Starting with nonliving chemicals, the researchers aim to produce metabolically active cells that grow, divide and exhibit “Darwinian evolution” within six years.
“MiniLife” project worth 13 million euros, funded by European Research Council It involves biologists and chemists from several universities, and they could be the first in the world to reach the minimum standards for an artificial living system.
“Success would constitute a historic achievement in basic science,” said Iwerz Szathmary, director of the Center for the Conceptual Foundations of Science at Harvard University. Parmenides Foundation In Germany, he is the principal investigator of an ERC grant. “Creating new living systems is a long-standing dream of humanity.”
John Sutherland, who works in early life chemistry at the MRC Laboratory of Molecular Biology in Cambridge, said the project joins a growing global effort to “create minimal living systems”.
“This is driven by a lifelong desire to understand how life arose on Earth and whether it could also have arisen elsewhere in the observable universe,” added Sutherland, who is not involved in the MiniLife project.
Other artificial life researchers are working on the known building blocks of life on Earth, especially the nucleotides that make up ribonucleic acid. In contrast, the ERC project aims to start from scratch, without using molecules that are themselves a product of evolution.
“We abstract known life forms because they are highly evolved creatures, and we simplify them to arrive at a simplified formulation,” Szathmary said.
Researchers at MiniLife are evaluating four systems that could be developed, individually or in combination, to become the foundation of minimal living. They are all “autocatalytic”, a property necessary for self-replication in which a chemical reaction is catalyzed by its own products.
One of the candidates is formal reaction. This process, discovered in the 19th century, turns a very simple chemical, formaldehyde, into an increasingly diverse and complex series of sugar molecules. When the reaction is fueled by formaldehyde, the behavior of the droplets varies depending on the composition of the sugars within them.
“Some grow faster and divide more quickly than others,” said Andrew Griffiths, a MiniLife researcher at the École Supérieure de Physique et Chemistry Industrielle in Paris. “We ended up with something that is equivalent to fitness in biology, like a mixture of slow-growing and fast-growing bacteria, but in a very simple chemical system.”
A formus-based system should be able to display reliable heritability—the transmission of acquired characteristics from generation to generation—perhaps in conjunction with one of the other systems being evaluated.
Griffiths said the six-year timing is ambitious, and he is optimistic that the project will be able to “demonstrate primitive Darwinian evolution.” At a minimum, this includes a system that can switch between two genetic states in different environments, similar to the famous peppered butterfly whose wings are white in clean environments and black when it lives in polluted places with dark surfaces.
Siegbrin Otto, a professor of systems chemistry at the University of Groningen and another member of the MiniLife team, said his primary motivation was “fascination with the nature and origin of life.” Although the molecules we develop may not be the ones from which life began on Earth 3.8 billion years ago, the mechanisms we hope to uncover will be of great importance for understanding what happened next.
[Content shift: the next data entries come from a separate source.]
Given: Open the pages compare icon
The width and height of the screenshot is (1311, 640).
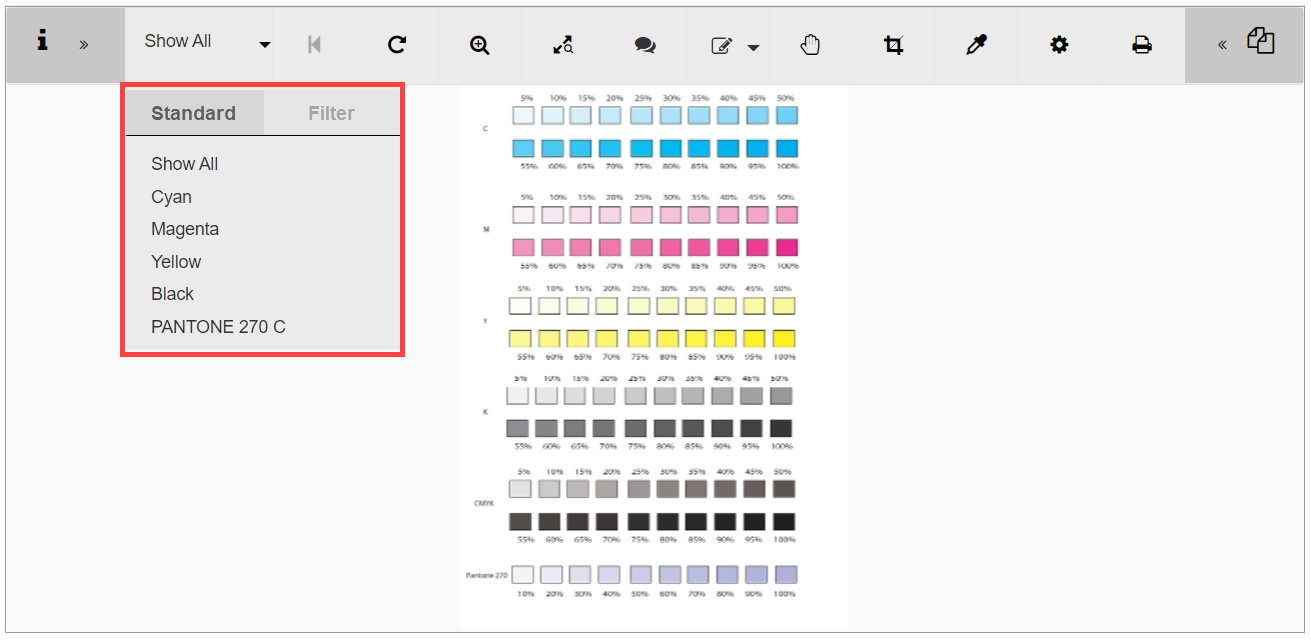Looking at the screenshot, I should pos(1261,42).
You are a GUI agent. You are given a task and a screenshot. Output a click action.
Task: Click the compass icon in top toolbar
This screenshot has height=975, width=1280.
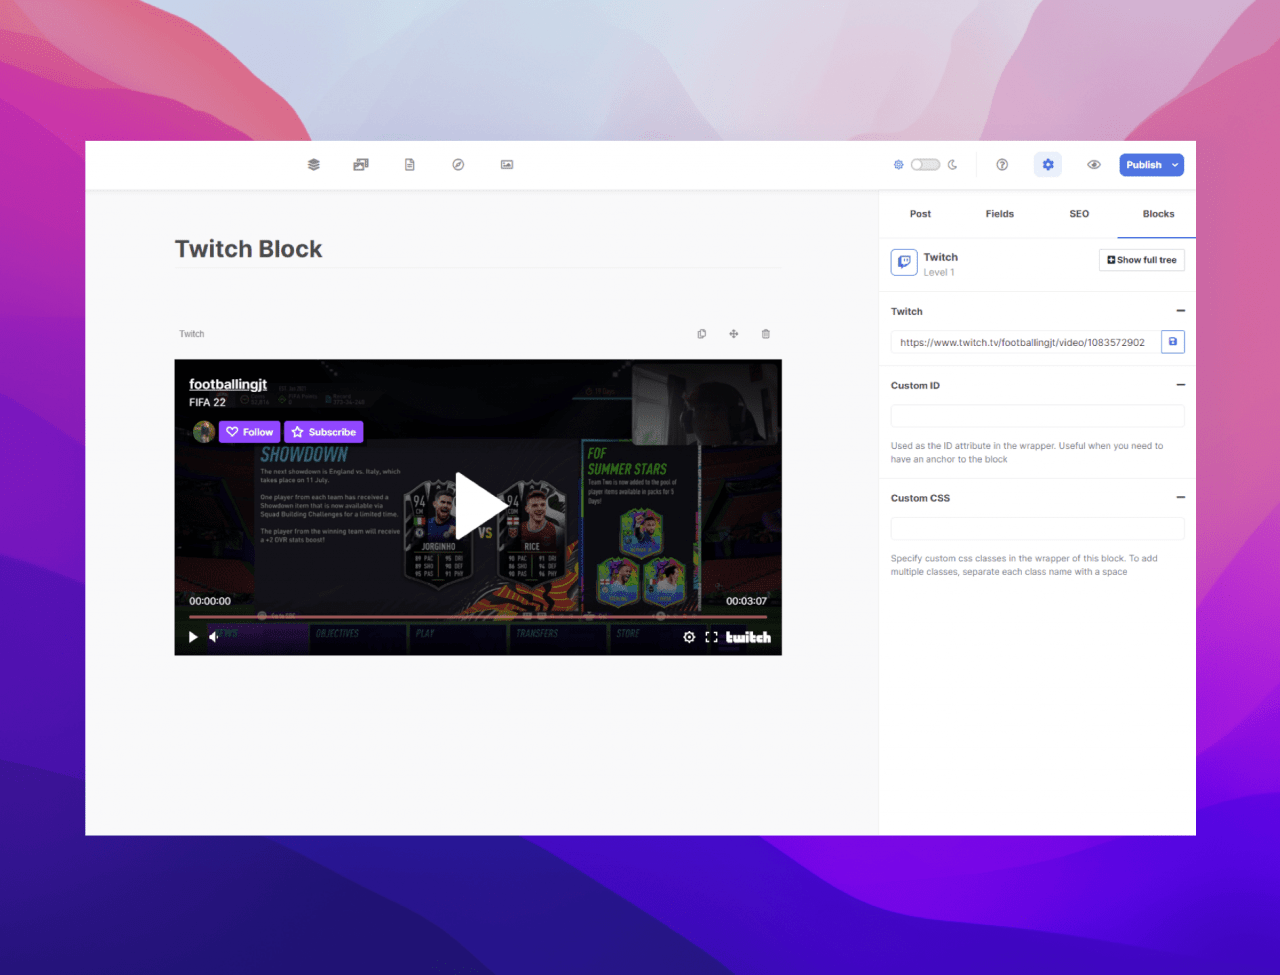(x=458, y=165)
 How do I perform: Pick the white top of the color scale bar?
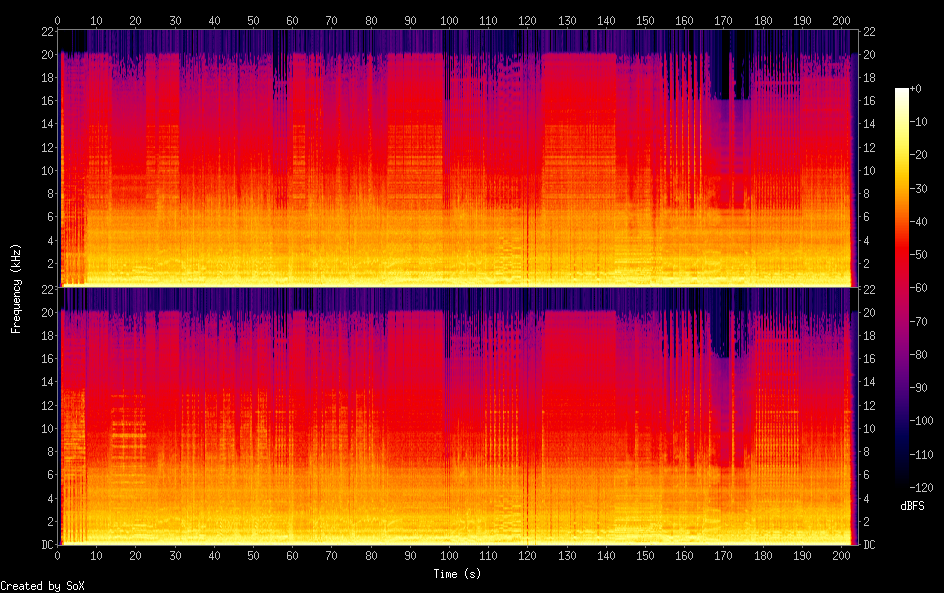(902, 91)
Last month, an international group of researchers warned of “unprecedented risks” posed by another field of synthetic biology. They said that “mirror life” – manufactured bacteria that are structural reflections of natural microbes – could overwhelm the defenses of humans, other animals and plants.
When asked about the safety of the MiniLife project, Otto said his creations were “unlikely to have any utility outside of highly controlled laboratory conditions” and pose no potential danger to the public.
However, the team is working with experts to develop an ethical framework for the research. “It's time to think more about the future that the research is likely to lead to,” Otto said.